▸ Problem to solve
Pull every line that includes the word "Given" from the data.

Content starts

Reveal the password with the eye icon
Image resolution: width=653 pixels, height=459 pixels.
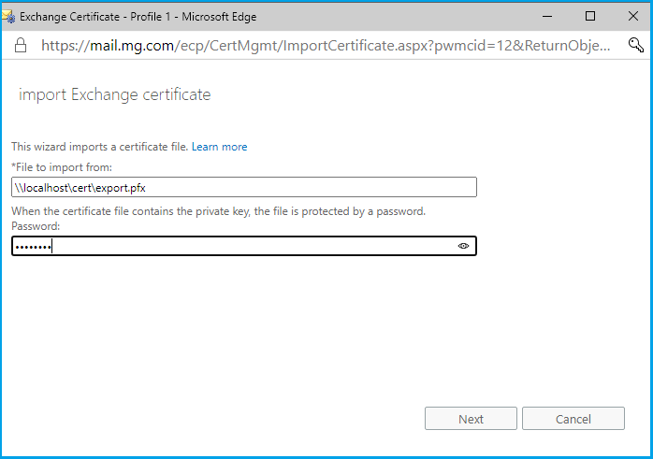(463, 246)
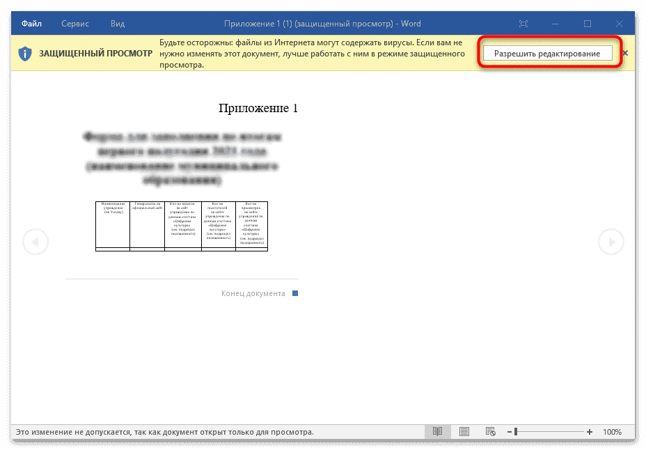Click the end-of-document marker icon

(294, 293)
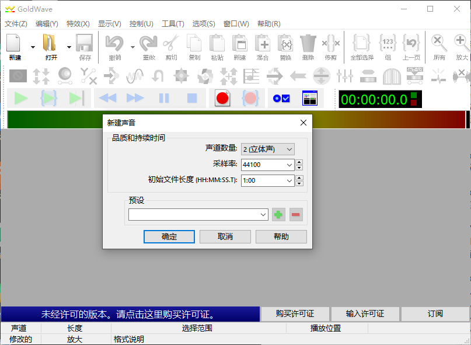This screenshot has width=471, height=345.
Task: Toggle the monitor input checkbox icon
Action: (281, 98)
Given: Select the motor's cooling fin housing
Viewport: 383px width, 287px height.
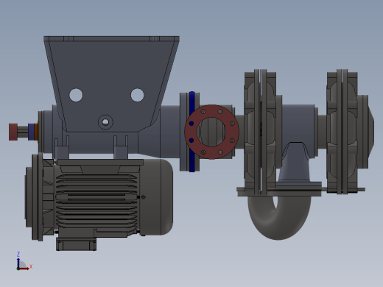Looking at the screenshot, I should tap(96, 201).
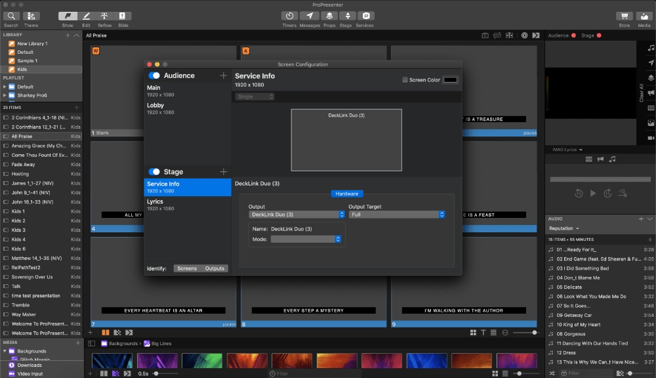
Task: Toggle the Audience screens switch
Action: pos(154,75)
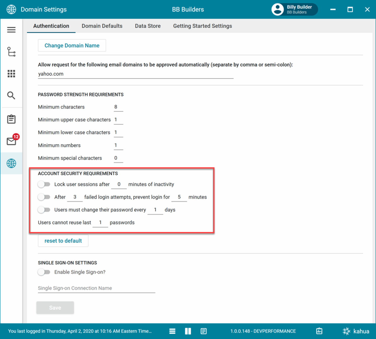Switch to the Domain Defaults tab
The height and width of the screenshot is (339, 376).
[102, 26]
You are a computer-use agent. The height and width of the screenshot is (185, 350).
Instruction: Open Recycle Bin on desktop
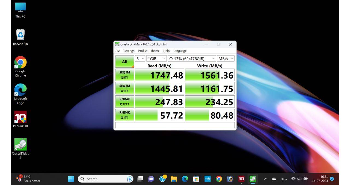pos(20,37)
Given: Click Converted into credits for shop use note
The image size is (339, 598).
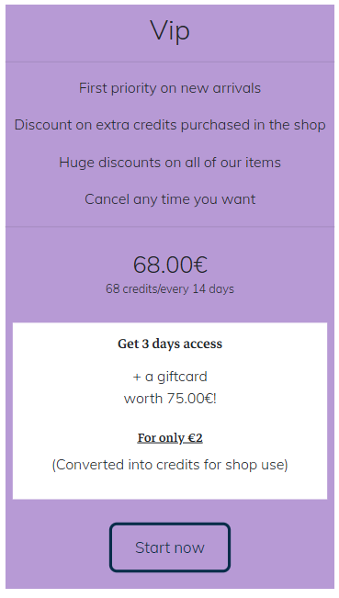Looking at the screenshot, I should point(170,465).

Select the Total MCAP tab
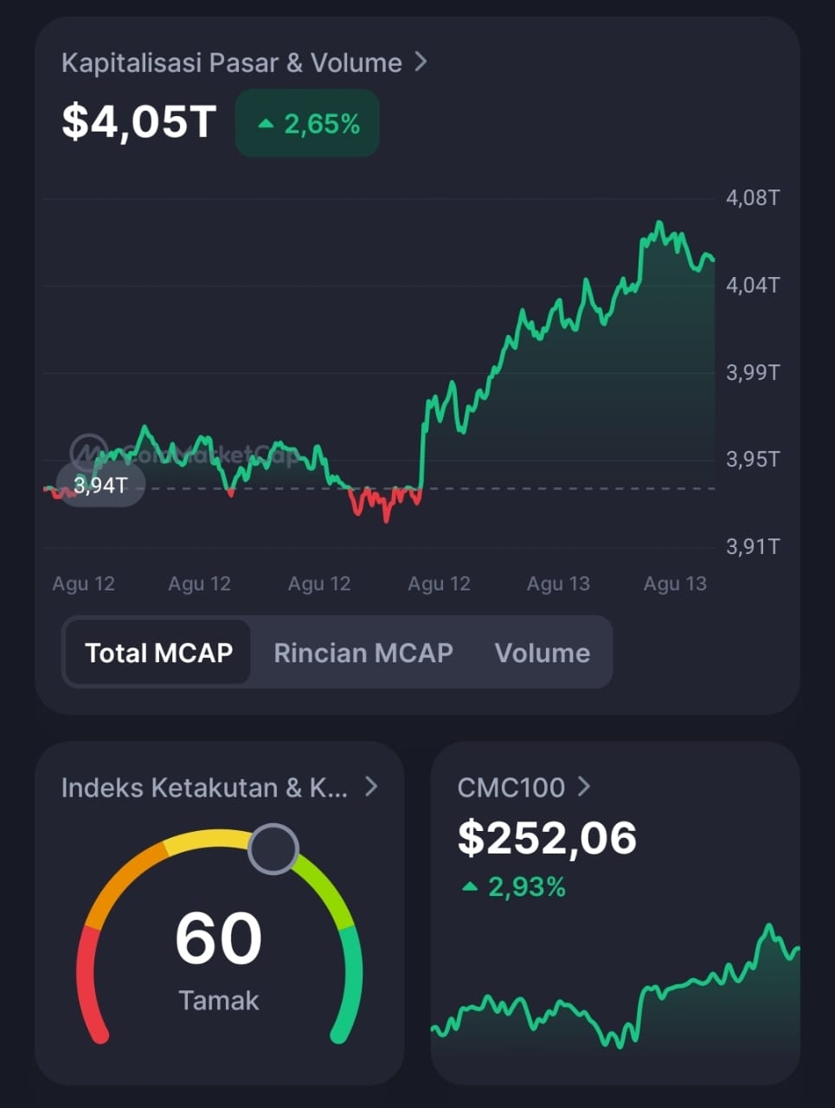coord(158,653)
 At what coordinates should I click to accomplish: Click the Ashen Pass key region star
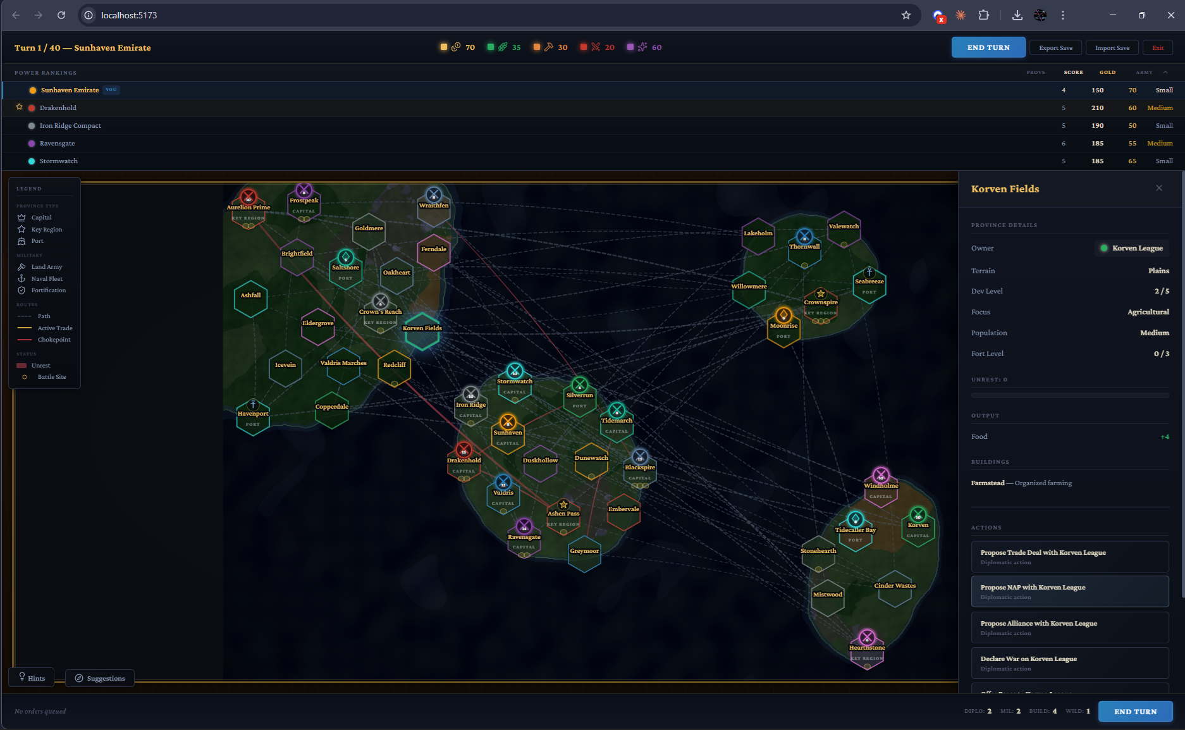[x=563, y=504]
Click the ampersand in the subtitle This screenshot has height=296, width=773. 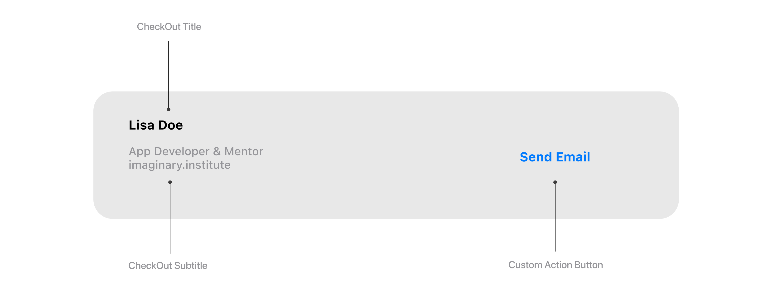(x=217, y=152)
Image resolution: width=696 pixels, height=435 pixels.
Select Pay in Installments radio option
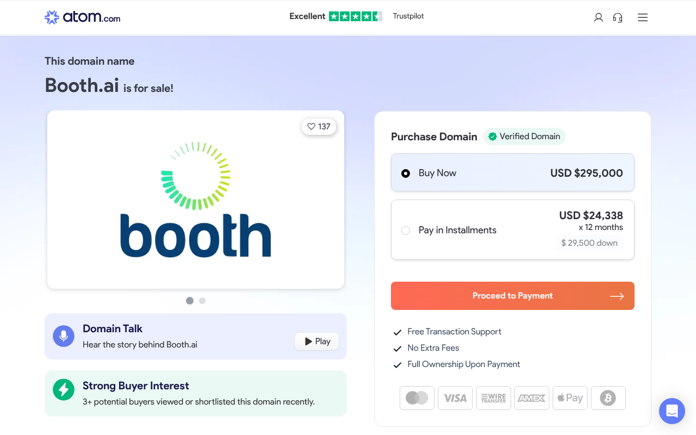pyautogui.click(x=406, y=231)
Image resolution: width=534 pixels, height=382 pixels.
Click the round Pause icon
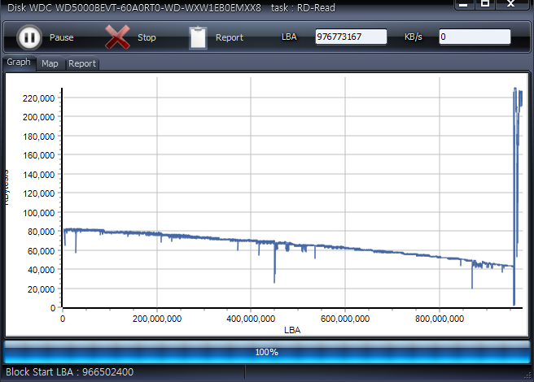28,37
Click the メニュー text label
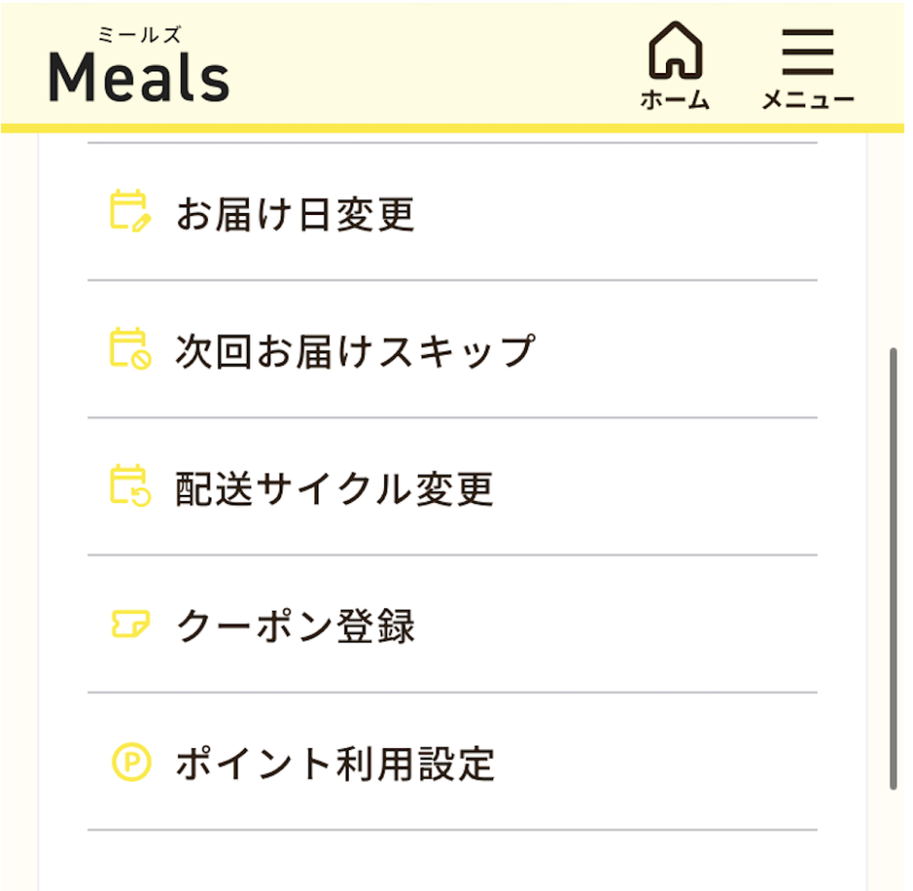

Content ends

▸ Result below
Given: Select the motor's cooling fin housing
Given: Click Converted into credits for shop use note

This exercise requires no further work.